BIG president Raine Spearman said it can all sometimes feel like a more substantive part of the college experience than the classroom itself.
“We spent most of our time in the trading room, prepping or reviewing pitches, and we like it that way,” he said. “This is a big part of being at Bentley.”
A student’s time within BIG often ends with an offer beyond it: Most portfolio managers are juniors, not seniors, to “ensure the longevity” of the group, said Max Provencher, its vice president of operations and technology portfolio manager. By the final year of college, students typically have job prospects from major banks and financial firms.
“The investment group for a lot of us has proven to be that differentiator in a hard labor market,” said Provencher, a 20-year-old junior interviewing for internships himself now. (His predecessor at BIG has an offer on the sales and trading desk at Citibank.) “There’s more colleges per capita here than anywhere in the world. But you can learn the finance stuff here faster at the investment group than in the classroom.”

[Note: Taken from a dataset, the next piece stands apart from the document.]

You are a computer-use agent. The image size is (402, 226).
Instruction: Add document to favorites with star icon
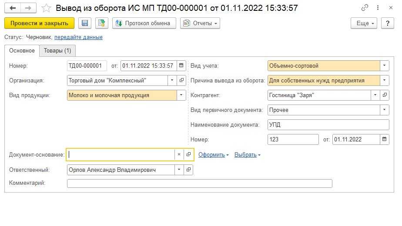pyautogui.click(x=46, y=8)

It can come in handy when hunting for jobs in Boston’s financial services industry, said Joe Wickwire, a Bentley professor and former portfolio manager at Fidelity. BIG allows students to play with risk and see real returns, proof to hiring managers that “they can be scrappy and smart.”
“They do not come into the workforce with an air of entitlement that can sometimes come from other high-profile universities,” Wickwire said. “But the skillset is the same.”